▶ **About this exercise**
From the line that includes "This screenshot has" to the last line of the records that follow, copy every line exactly and nothing more, omitting pictures.

▶ **Material to process**

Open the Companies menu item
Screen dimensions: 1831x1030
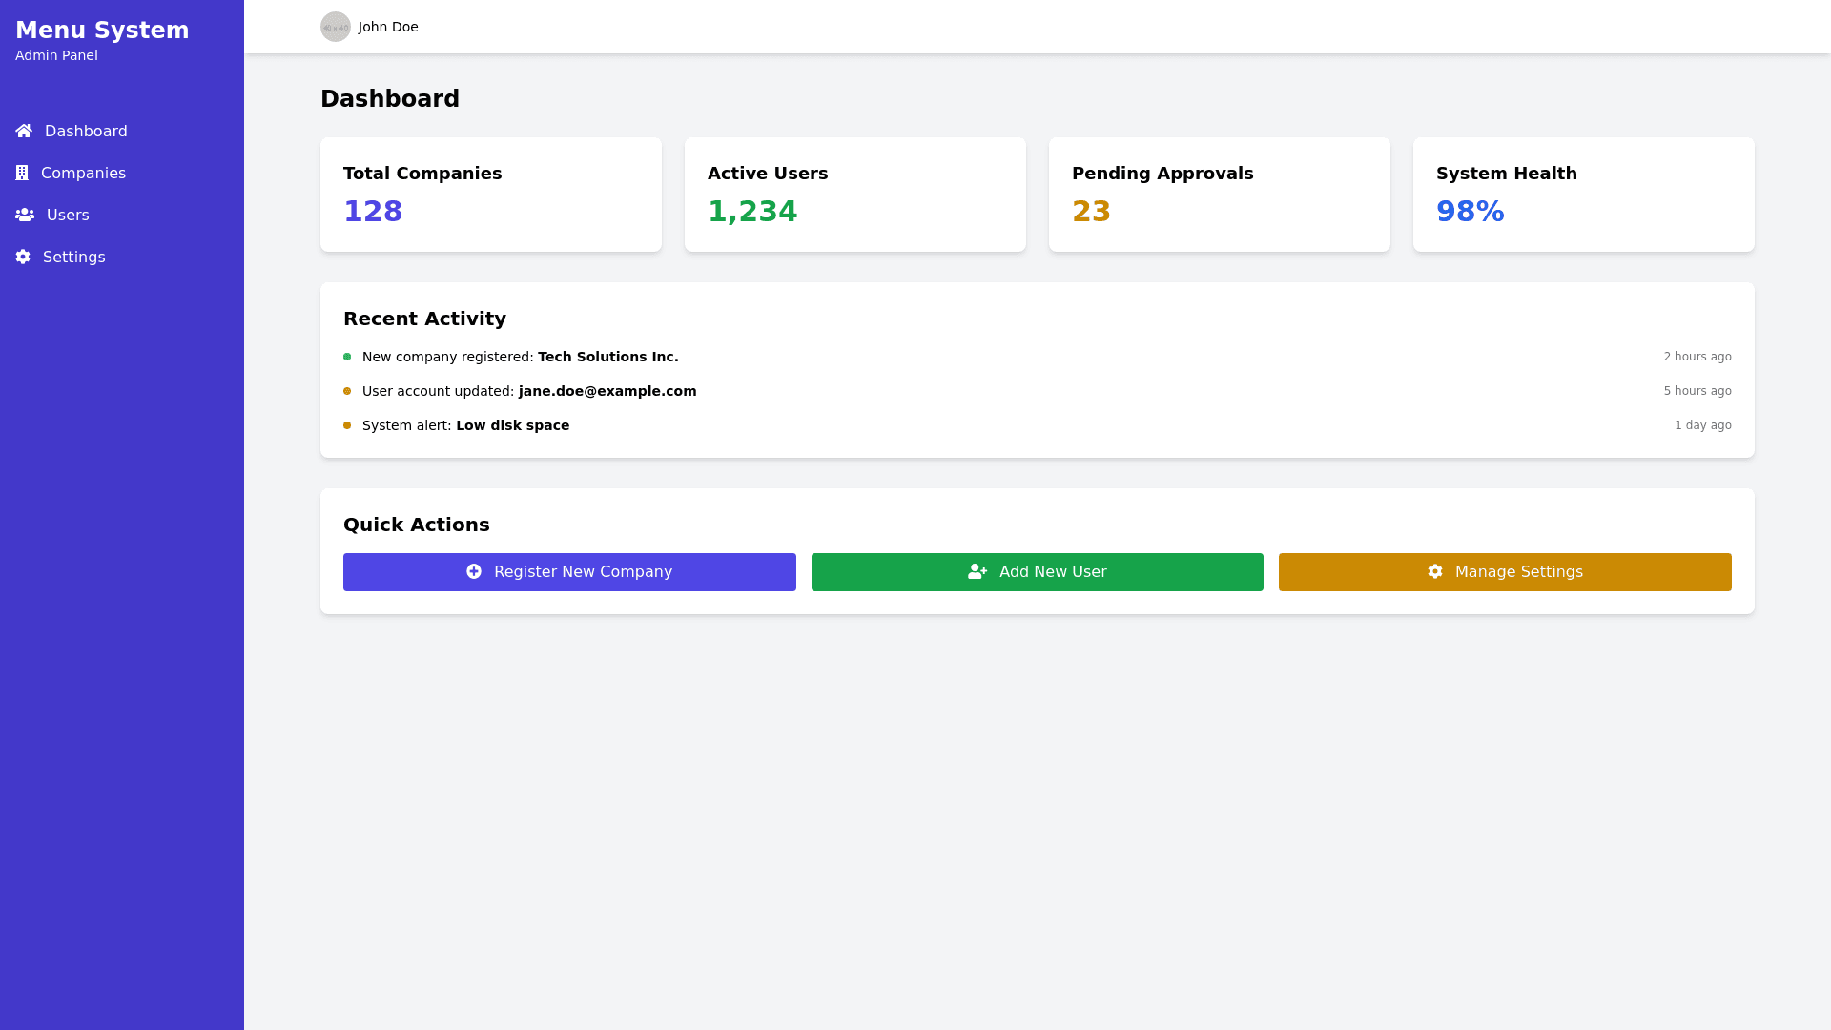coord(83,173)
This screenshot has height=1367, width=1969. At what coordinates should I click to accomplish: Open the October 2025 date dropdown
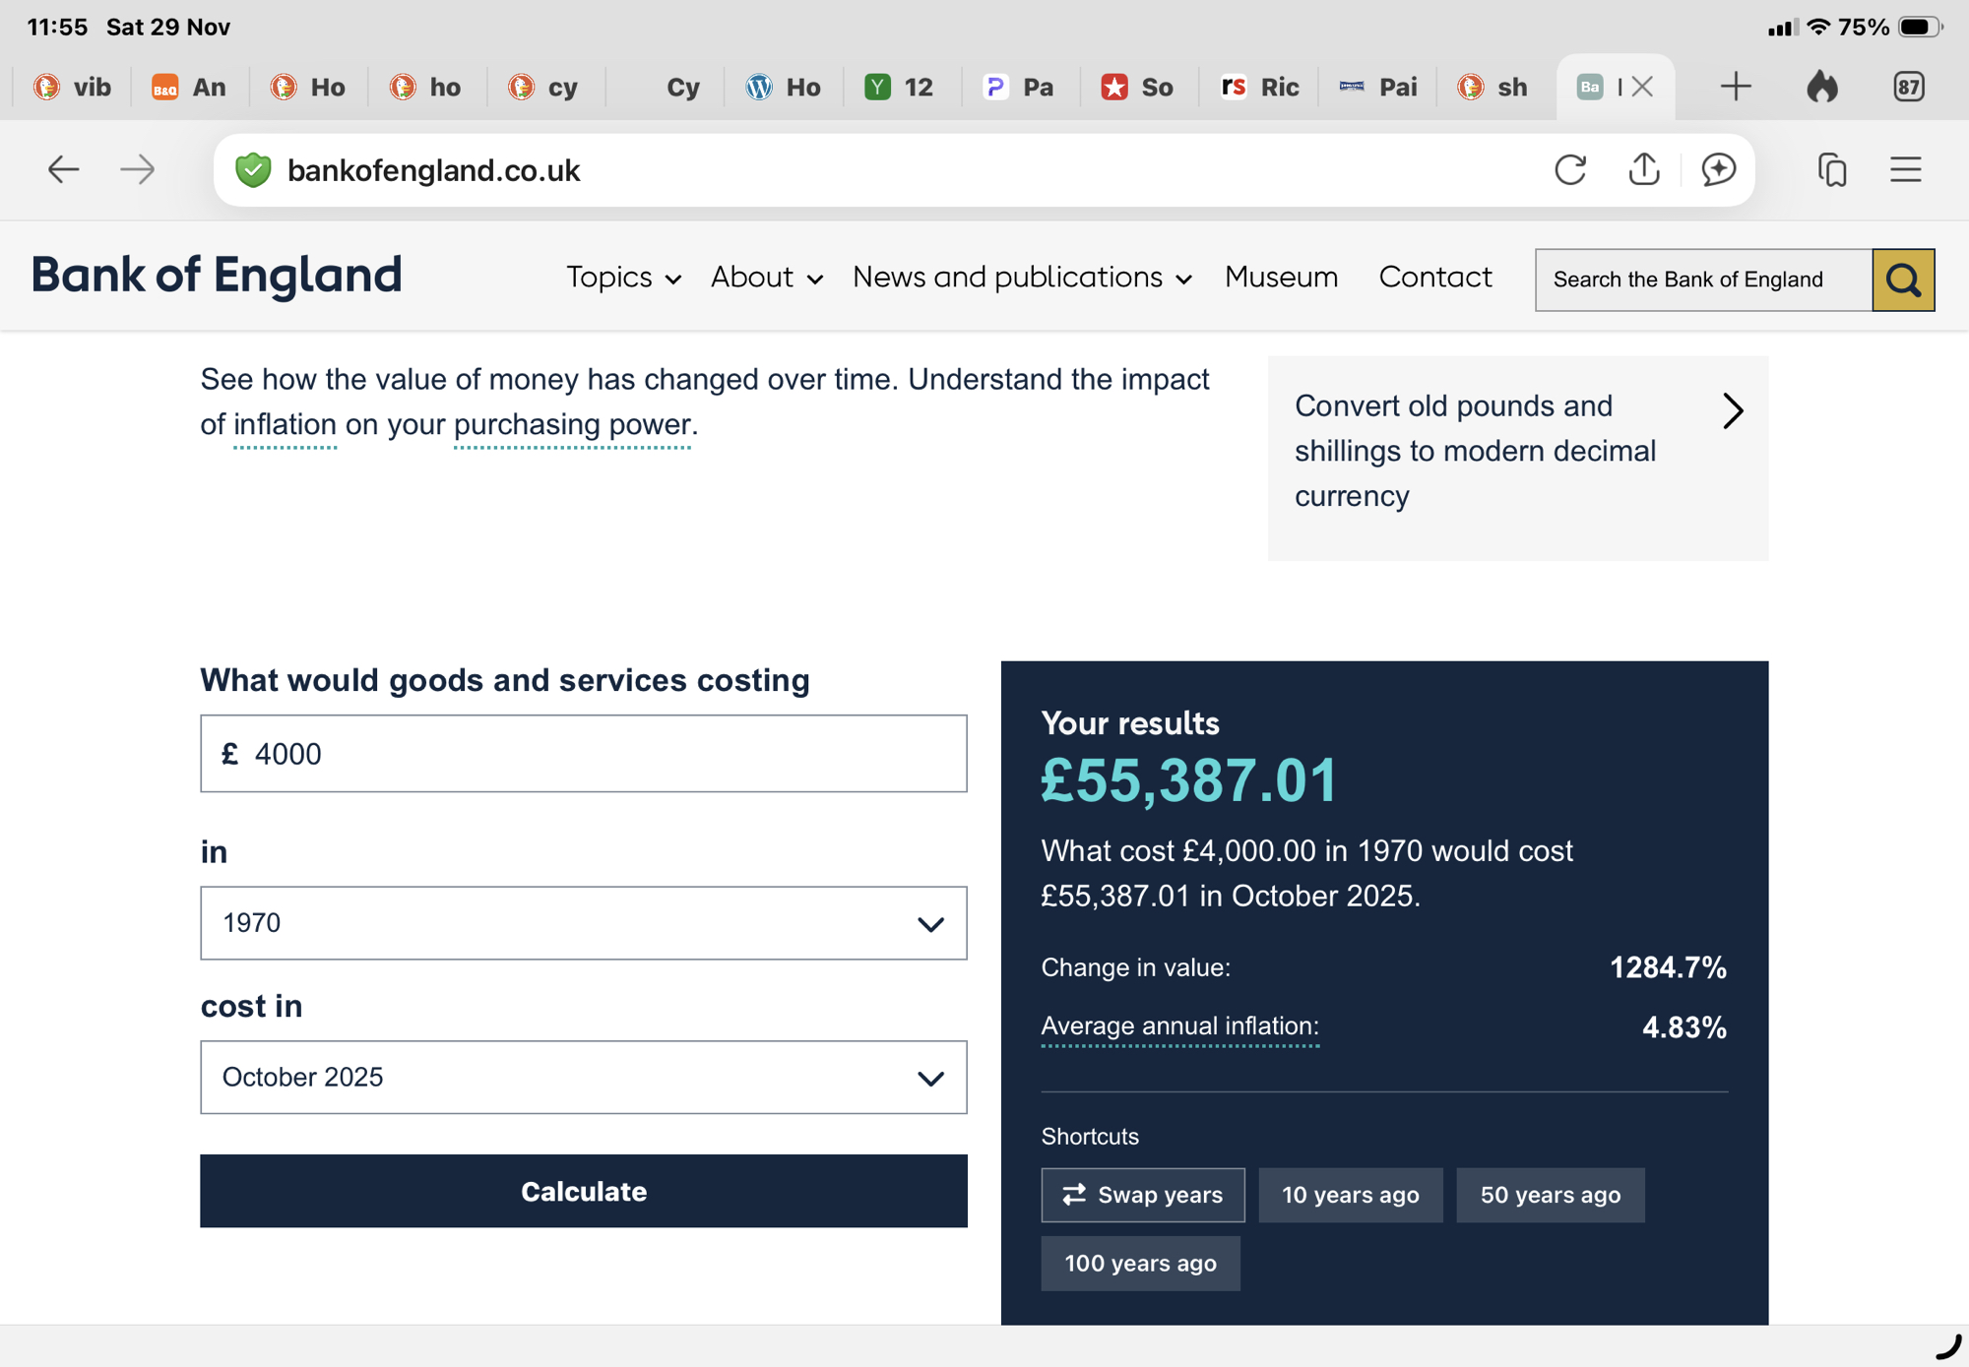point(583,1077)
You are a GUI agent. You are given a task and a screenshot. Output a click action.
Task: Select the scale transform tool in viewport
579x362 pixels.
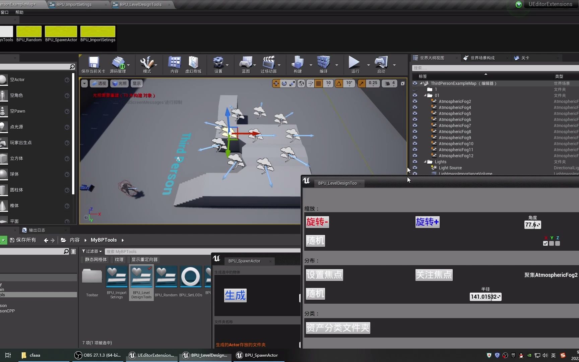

▶ **Result of this task**
This screenshot has height=1367, width=1969. At what coordinates should I click to accomplish: Open the October 2025 date dropdown
point(583,1077)
You are a GUI agent. You are given a task and a screenshot. Output a click action.
Task: Select the scale transform tool in viewport
579x362 pixels.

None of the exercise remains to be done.